The “Internet of things” has changed that. Consumers can now do things on their own, where an agent was previously required. They can start a claim, transfer money, deposit a check, buy tickets to performances and for travel. They can do this at any time of the day or night. They can query prices as often as they wish, waiting for the “sale price” to be good enough to actually purchase something. This is dramatically grown the number of transactions being executed and kept the Systems of Engagement and Systems of Record up around the clock. Any down time means potential and real loss of business. In April of 2014, IBM introduced the Mobile price usage to provide a discount for these type of consumer issued transactions. The goal is to make the monthly pricing more predictable and comparable with “commodity” platforms.

Summary

How bad it was (1990’s)

Let’s review how bad the mainframe was back in the early 1990’s.

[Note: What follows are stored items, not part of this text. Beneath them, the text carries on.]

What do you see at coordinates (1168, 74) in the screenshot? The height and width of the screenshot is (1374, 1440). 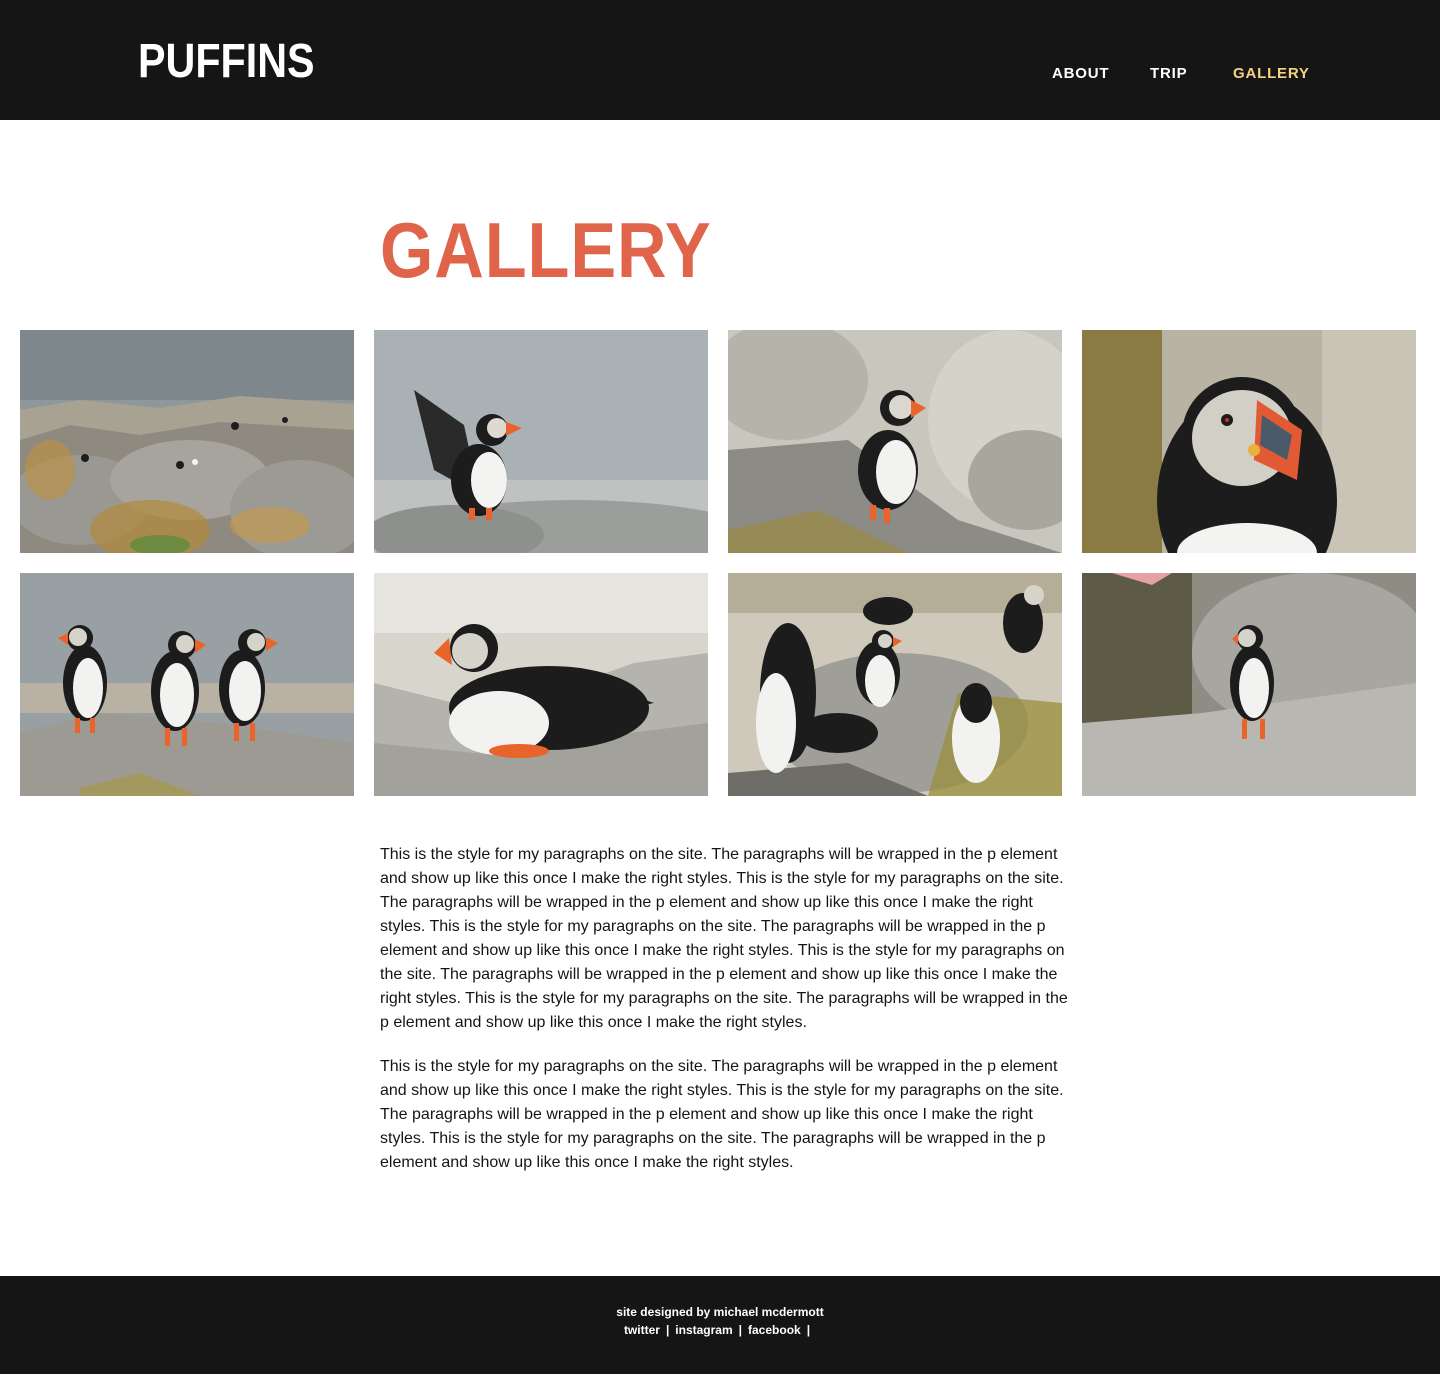 I see `nav-item-trip: TRIP` at bounding box center [1168, 74].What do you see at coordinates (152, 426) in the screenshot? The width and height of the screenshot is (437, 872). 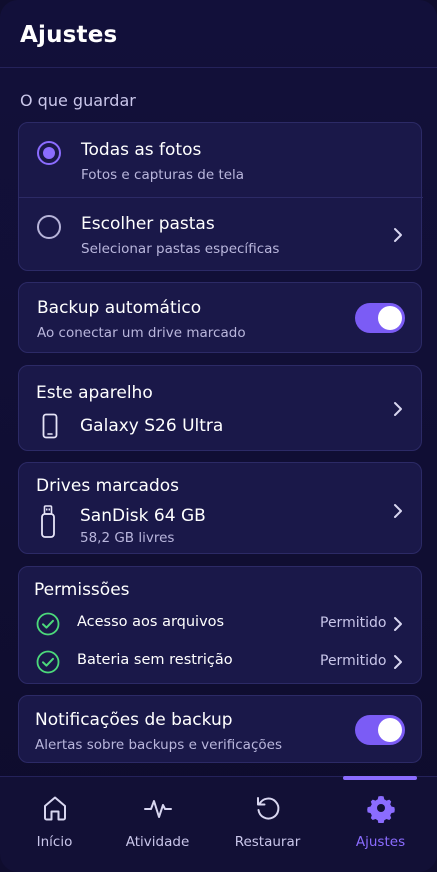 I see `device-name: Galaxy S26 Ultra` at bounding box center [152, 426].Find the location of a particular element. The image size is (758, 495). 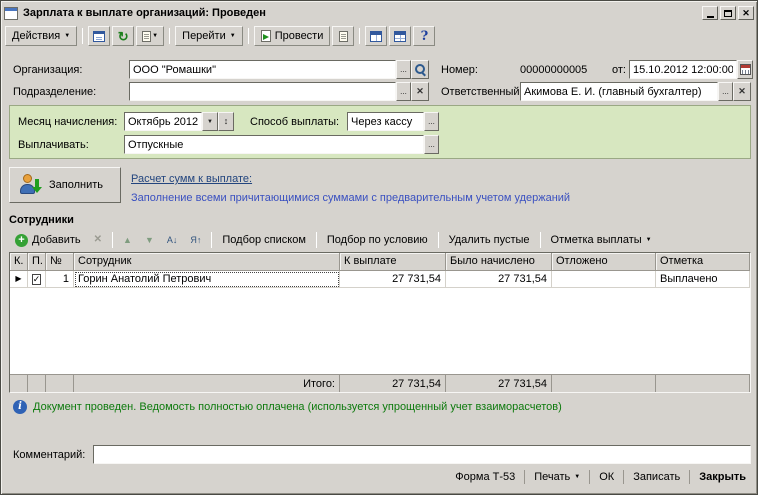

maximize-icon is located at coordinates (728, 13).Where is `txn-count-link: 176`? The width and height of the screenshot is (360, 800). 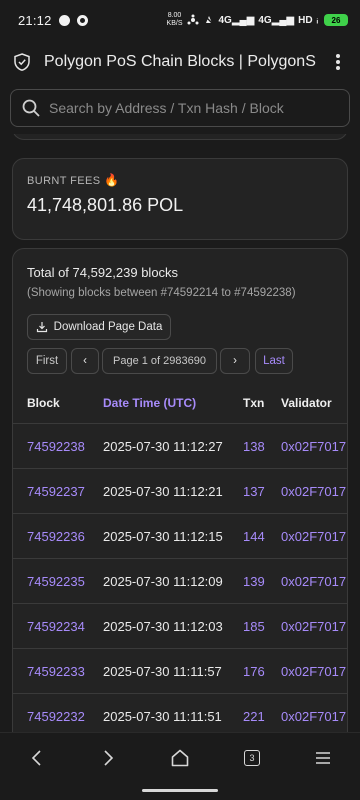
txn-count-link: 176 is located at coordinates (262, 672).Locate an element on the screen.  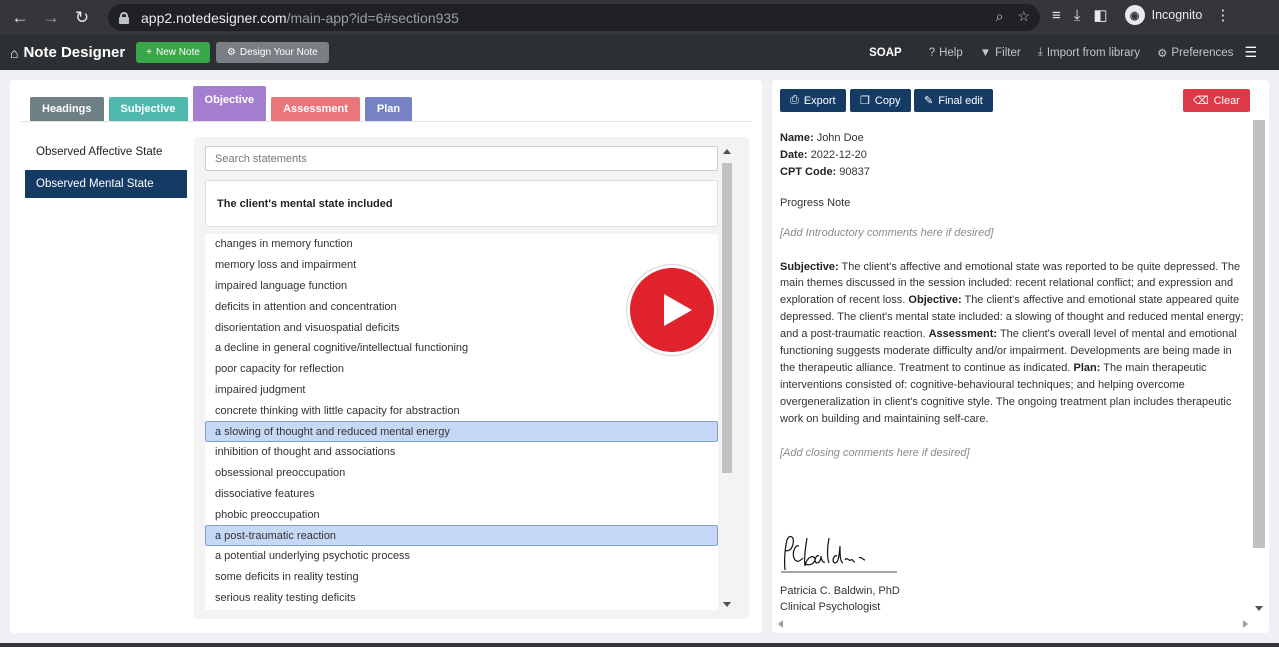
print-icon: ⎙ is located at coordinates (794, 100).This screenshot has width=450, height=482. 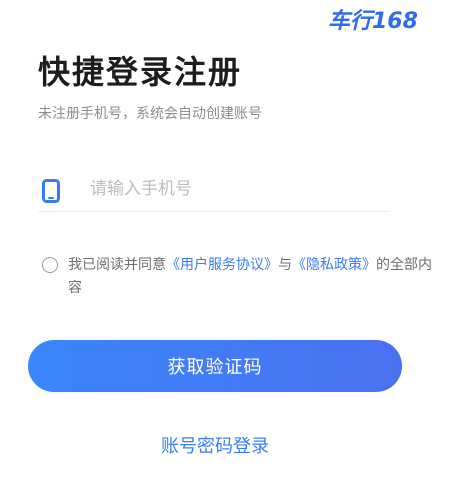 What do you see at coordinates (117, 265) in the screenshot?
I see `agreement-prefix: 我已阅读并同意` at bounding box center [117, 265].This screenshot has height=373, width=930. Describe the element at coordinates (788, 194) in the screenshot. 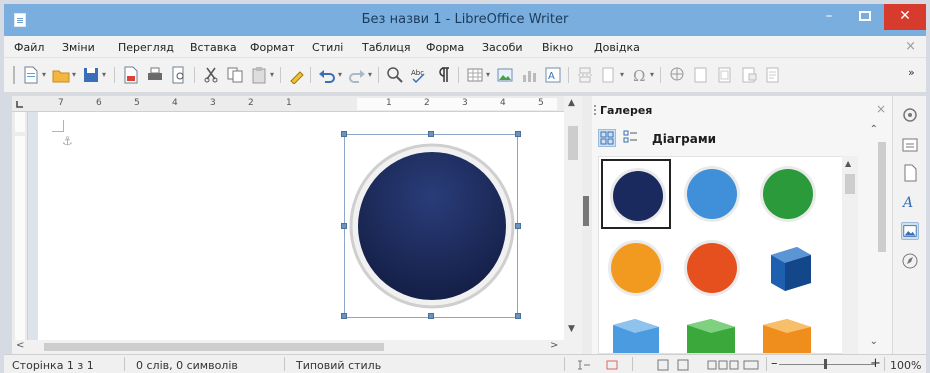

I see `gallery-item-green-circle` at that location.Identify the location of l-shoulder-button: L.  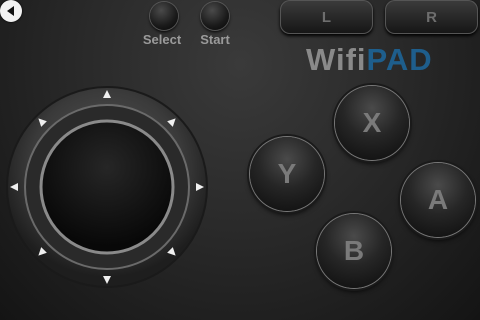
(326, 17).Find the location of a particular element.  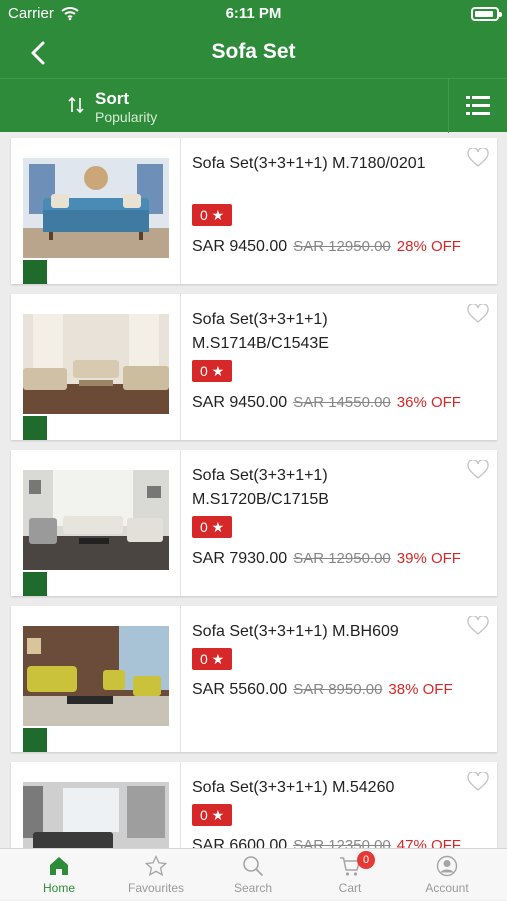

cart-count-badge: 0 is located at coordinates (366, 860).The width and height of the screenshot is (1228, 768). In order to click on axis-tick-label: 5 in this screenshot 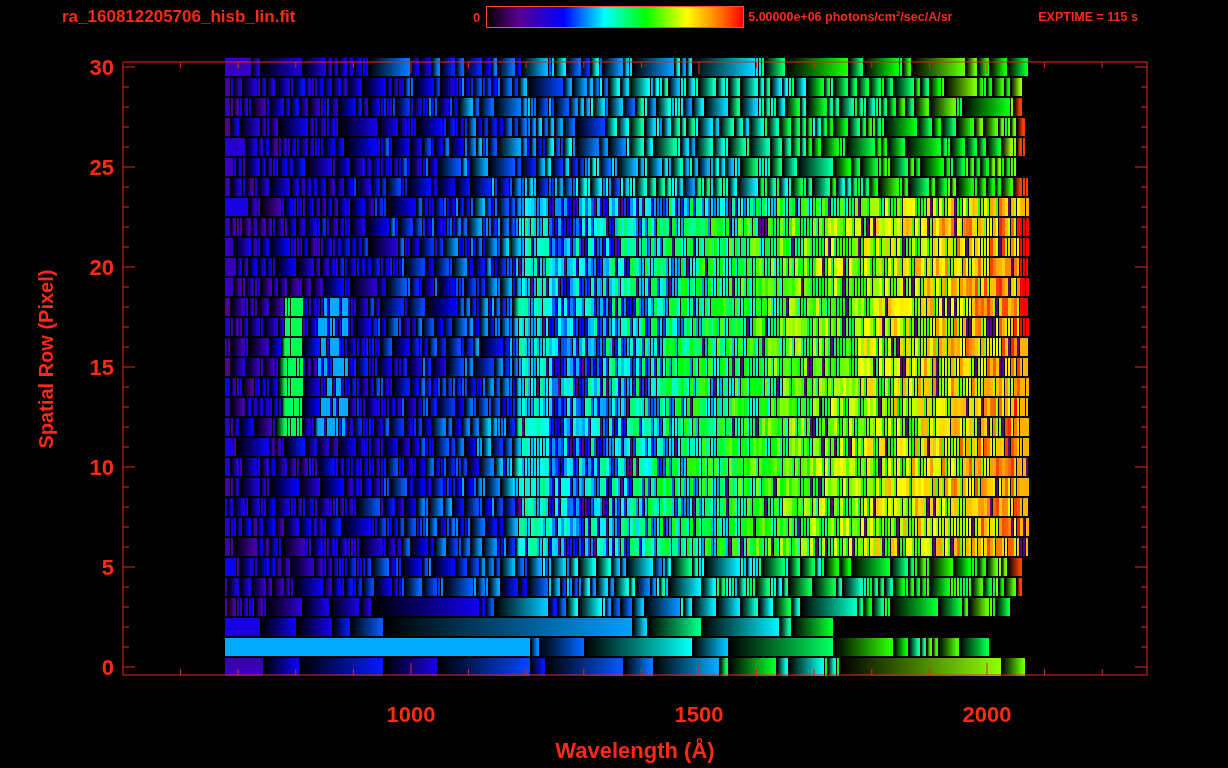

  1. Water cooled, very large, heavy servers with large amounts of electricity and cooling required.
  2. An Internet network that was horrendously slow at the hardware and software levels.
  3. A Green screen Command oriented interface (similar to the DOS Shell that lived a very short while on PCs). Yes, you could “screen scrape” to make it look more graphic, but many considered that “lipstick on a pig”.
  4. A communication architecture that was inherently inefficient as it copied data between system components, many times, before it went on “the wire”. In PC LAN terms, it was a Ring 4 implementation (and worse)  instead of Ring 0.
  5. The wrong character set was used: EBCDIC, which required software changes and data conversions to and from ASCII or Unicode.
  6. Expensive software licenses for production and development.
  7. Proprietary, green screen oriented, development tools
  8. Proprietary programming interfaces
  9. Lack of Commercial Off the Shelf (COTS) new workloads

How much better it is today

  1. Comparably sized servers to commodity systems that use less electricity and cooling.
  2. An incredibly faster Internet connection for inter-system, intra-system and intra-cluster communications.
  3. While the command line interface is still available, a web service oriented management interface is now available.
  4. A communication interface that passes pointers to data and shares the data rather than copying it within a system image, across virtual system images and across a cluster of systems.
  5. Adoption of Unicode, ASCII and EBCDIC as base characters simplifies data consolidation on z.
  6. Technology dividends and a wide variety of pricing options make the TCO and TCA of System z competitive with commodity servers
  7. Single, cross platform tooling from Rational that includes mainframes, UNIX/Linux, Windows and Mobile systems (via the Worklight acquisition)
  8. Portability of applications within z/OS and Linux in a variety of open languages
  9. A far broader range of COTS software is available for Linux on z and z/OS

Some additional items that are better than commodity servers

  1. Shared data access, with integrity, scale and resilience,  across systems
  2. Shared Analytics and Transaction Processing to a single database (that can be shared across a cluster), while maintaining Service Level Agreements
  3. Hacker resistant (not Hacker proof) architecture that inhibits data and buffer overlays. The System Integrity guarantee has been in place since 1973.
  4. Capacity Backup licensing and acquisition dramatically reduce Disaster Recovery costs and procedures.
  5. System z hardware avoids 80% of the errors that might occur in a PC server environment. No down time nor failover would occur. System z software and hardware work together to drive System availability to 99.999%.
  6. Workload management of thousands of applications and hundreds of thousands of client connections enables dramatic cost savings over alternative servers.
  7. Incremental additions of software workloads without the need to install new hardware due to on board “spares” available to be turned on, on demand.

Summary

If you haven’t considered a mainframe in the last 20 years, it’s quite understandable. But if you don’t start reconsidering it today, you are making a fundamental mistake.

The modern mainframe is greatly simplified from where I began 40 years ago. I’m happy to say I  may have had a little bit to do with that 😉  Happy programming.